# [Task statement]
Reproduce word for word the line holding "Where should I" and all lines after it in the data, through the end, leaving out pictures.

# [Supplied data]
────────────────────────────────────────
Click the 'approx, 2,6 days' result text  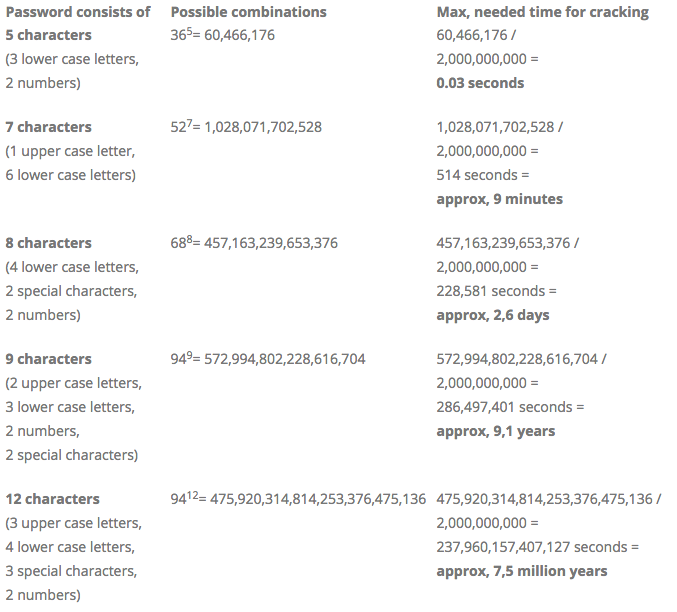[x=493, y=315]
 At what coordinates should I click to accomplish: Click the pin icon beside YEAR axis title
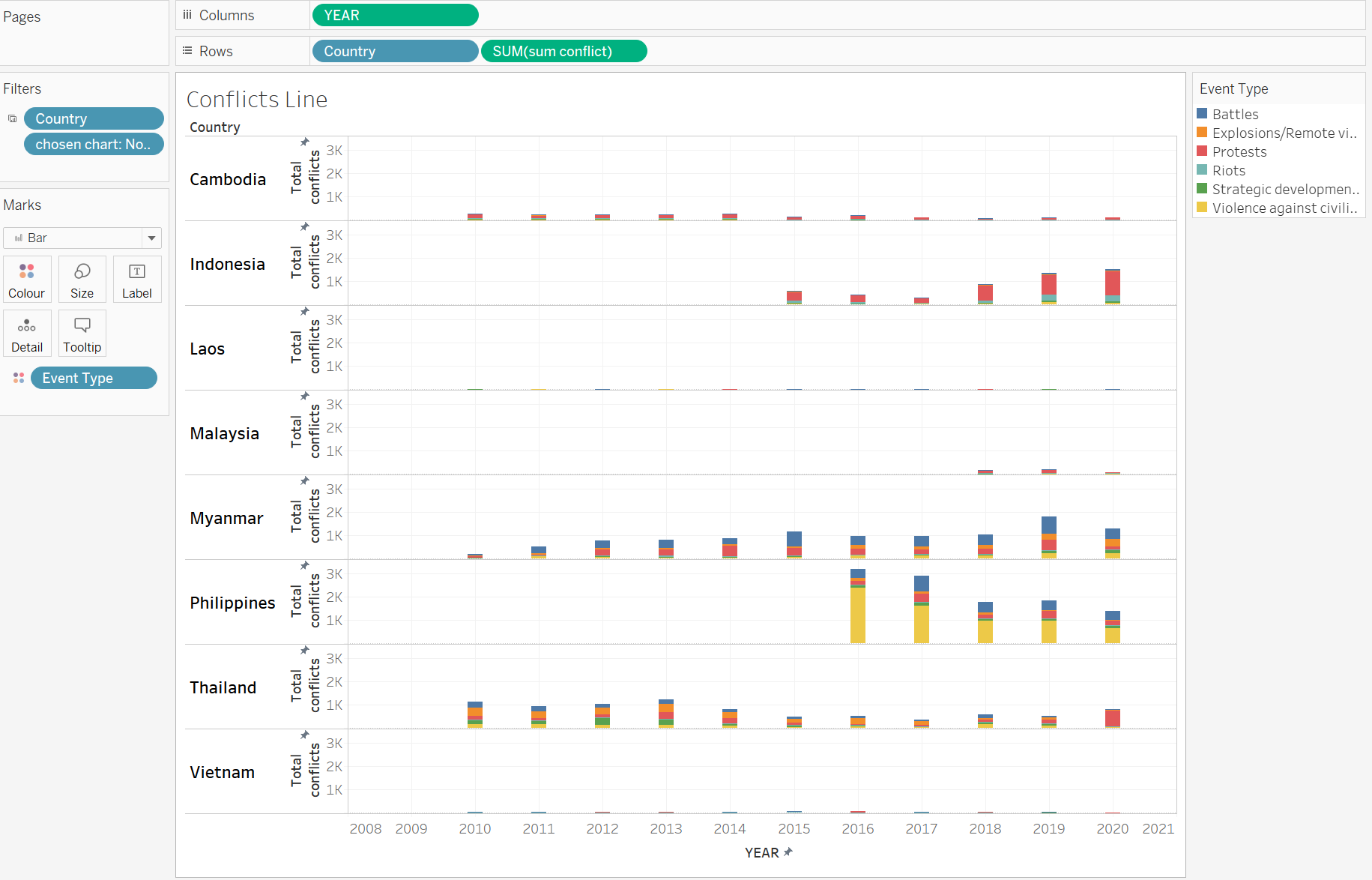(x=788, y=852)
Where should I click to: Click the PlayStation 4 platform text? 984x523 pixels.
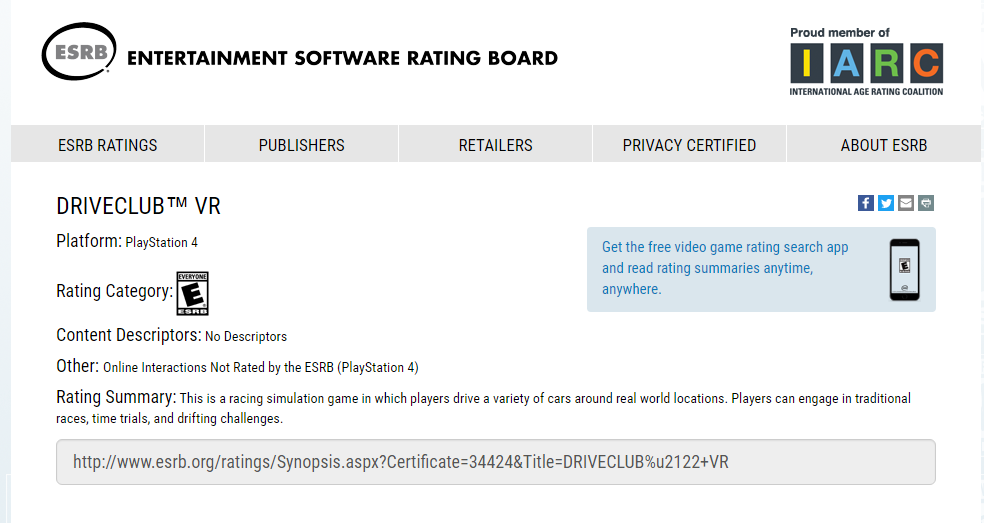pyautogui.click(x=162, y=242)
────────────────────────────────────────
# [Finished task]
Where should I click to: Click the PlayStation 4 platform text? 984x523 pixels.
pyautogui.click(x=162, y=242)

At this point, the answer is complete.